▶ **Passage provided**

Opinion
May 7, 1992
Appeal from the County Court of Broome County (Mathews, J.).
Following his plea of guilty to the crime of criminal sale of a controlled substance in the second degree, defendant was sentenced to a term of imprisonment of 7 2/3 years to life. This term and defendant's plea to the lesser charge had been negotiated following a trial on the original charge of criminal possession of a controlled substance in the first degree, which trial resulted in a hung jury.
On his appeal, defendant contends (1) that the testimony of an accomplice offered before the Grand Jury was uncorroborated and that the District Attorney failed to instruct the Grand Jury, in violation of CPL 190.65 (1), that corroboration of such testimony was required, and (2) that proof of uncharged crimes and hearsay evidence to demonstrate conspiratorial conduct on defendant's part was impermissibly presented to the Grand Jury. These two errors in the presentation of the case, defendant argues, infected the integrity of the Grand Jury proceeding to the extent of requiring dismissal of the indictment, notwithstanding defendant's guilty plea.
We disagree. The evidence before the Grand Jury was legally sufficient to support the indictment. The Grand Jury heard not only the testimony of the accomplice, Willie Sims, who turned police informant, as to the details of the drug sale transaction, it also heard the tape recording of a conversation between Sims and defendant in which defendant admitted knowing about the drug deal, and defendant's admission to a police officer as well as defendant's reference on the tapes to himself. Thus, the evidence before the Grand Jury, unexplained and uncontradicted, was legally sufficient to demonstrate all the elements of the crimes charged and defendant's connection with these crimes. The District Attorney's failure to instruct the Grand Jury about corroboration, that in any event was legally sufficient (see, CPL 170.10), does not rise to the level of a constitutional error or adversely affect the integrity of the Grand Jury fact-finding process (see, People v. Philipp, 106 A.D.2d 681, 683; People v. Rex, 83 A.D.2d 753, 754). Where, as here, the legal evidence is sufficient, the integrity of the process is not adversely affected and the claimed error does not rise to a constitutional dimension, defendant's plea of guilty bars the raising of the issue on appeal (see, People v. Taylor, 65 N.Y.2d 1, 7).

Collected data

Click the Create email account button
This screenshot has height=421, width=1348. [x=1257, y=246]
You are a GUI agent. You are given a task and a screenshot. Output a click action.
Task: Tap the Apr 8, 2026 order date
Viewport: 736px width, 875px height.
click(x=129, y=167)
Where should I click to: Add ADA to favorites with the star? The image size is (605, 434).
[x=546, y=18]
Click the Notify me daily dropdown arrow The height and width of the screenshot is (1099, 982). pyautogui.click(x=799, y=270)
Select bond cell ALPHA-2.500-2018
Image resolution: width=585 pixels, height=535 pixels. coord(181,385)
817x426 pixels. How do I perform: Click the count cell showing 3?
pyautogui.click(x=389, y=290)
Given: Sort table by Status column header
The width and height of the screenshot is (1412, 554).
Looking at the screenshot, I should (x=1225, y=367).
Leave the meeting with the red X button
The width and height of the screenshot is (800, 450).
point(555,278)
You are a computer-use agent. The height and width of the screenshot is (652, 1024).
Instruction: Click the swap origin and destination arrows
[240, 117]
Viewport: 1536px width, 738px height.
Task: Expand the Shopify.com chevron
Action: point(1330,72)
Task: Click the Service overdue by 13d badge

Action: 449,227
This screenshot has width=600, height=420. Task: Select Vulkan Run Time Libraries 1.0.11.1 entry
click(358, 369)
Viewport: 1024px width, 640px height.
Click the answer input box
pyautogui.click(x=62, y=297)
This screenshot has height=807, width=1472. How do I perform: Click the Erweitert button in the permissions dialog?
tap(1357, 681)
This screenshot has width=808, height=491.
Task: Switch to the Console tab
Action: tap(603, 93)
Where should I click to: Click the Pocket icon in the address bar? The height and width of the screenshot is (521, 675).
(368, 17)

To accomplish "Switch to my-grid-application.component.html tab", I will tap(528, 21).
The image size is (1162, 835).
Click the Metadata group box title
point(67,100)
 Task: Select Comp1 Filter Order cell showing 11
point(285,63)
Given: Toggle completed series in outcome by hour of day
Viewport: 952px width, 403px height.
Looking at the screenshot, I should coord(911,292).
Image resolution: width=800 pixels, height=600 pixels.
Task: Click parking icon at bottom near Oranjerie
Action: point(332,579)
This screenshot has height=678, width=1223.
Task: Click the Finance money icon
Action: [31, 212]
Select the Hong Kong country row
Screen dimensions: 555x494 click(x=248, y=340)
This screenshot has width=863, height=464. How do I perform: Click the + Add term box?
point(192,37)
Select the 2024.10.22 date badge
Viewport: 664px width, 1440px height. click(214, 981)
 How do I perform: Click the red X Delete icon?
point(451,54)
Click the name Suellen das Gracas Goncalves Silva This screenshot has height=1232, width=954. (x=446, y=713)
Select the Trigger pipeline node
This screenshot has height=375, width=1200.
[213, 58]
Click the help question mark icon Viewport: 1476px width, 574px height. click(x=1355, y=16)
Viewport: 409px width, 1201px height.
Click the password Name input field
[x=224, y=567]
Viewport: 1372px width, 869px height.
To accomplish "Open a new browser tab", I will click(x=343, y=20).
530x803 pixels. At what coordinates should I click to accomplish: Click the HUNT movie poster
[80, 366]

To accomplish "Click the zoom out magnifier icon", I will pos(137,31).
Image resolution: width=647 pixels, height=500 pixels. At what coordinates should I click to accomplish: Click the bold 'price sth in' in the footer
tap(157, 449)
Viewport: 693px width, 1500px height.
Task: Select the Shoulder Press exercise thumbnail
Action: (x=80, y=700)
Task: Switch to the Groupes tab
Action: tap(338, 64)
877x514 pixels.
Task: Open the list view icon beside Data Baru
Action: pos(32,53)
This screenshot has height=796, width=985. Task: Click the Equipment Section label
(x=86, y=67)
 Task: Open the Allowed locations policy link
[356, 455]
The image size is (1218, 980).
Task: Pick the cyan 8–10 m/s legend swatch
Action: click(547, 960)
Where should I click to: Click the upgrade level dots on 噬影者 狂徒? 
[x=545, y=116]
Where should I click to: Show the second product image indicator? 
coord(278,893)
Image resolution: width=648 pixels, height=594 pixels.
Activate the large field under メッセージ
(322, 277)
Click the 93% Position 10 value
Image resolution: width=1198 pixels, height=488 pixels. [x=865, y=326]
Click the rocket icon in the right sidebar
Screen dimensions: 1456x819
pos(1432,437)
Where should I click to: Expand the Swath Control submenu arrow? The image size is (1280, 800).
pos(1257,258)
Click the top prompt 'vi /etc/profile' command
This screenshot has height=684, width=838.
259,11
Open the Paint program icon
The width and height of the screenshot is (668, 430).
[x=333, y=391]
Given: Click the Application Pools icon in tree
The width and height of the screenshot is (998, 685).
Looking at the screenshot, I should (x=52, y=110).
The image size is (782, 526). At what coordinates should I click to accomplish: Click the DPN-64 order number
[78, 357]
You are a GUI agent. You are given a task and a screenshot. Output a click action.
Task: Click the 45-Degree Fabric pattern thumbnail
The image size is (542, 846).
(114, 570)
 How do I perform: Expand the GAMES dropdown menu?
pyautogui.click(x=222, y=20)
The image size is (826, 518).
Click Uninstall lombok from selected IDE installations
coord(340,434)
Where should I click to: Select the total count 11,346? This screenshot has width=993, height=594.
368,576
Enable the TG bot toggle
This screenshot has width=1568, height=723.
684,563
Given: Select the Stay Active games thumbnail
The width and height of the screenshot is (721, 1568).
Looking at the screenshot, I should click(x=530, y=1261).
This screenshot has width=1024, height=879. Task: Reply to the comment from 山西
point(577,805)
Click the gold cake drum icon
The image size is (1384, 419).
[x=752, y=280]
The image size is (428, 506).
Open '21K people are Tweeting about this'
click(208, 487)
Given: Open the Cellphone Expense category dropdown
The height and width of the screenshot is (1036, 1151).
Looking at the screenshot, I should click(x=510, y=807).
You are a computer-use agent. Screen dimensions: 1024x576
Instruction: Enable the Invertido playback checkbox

▶ **The problem**
Pick up the court opinion on the drug sale appeal and continue it from its last sentence.

▶ **Response to this exercise**
Defendant further argues that the District Attorney erred before the Grand Jury when she responded to a juror's question of whether the offense of a criminal sale must be found by that body before it could consider a claim of conspiracy. Although we agree that the District Attorney's answer was not accurate, the effect did not prejudice defendant. The error simply imposed a greater burden on the prosecution than was necessary. We note that contrary to the additional claim of defendant, the evidence before the Grand Jury was sufficient to establish jurisdiction in Broome County. Based on the foregoing analysis, we affirm defendant's judgment of conviction.
Weiss, P.J., Crew III, Mahoney and Harvey, JJ., concur. Ordered that the judgment is affirmed.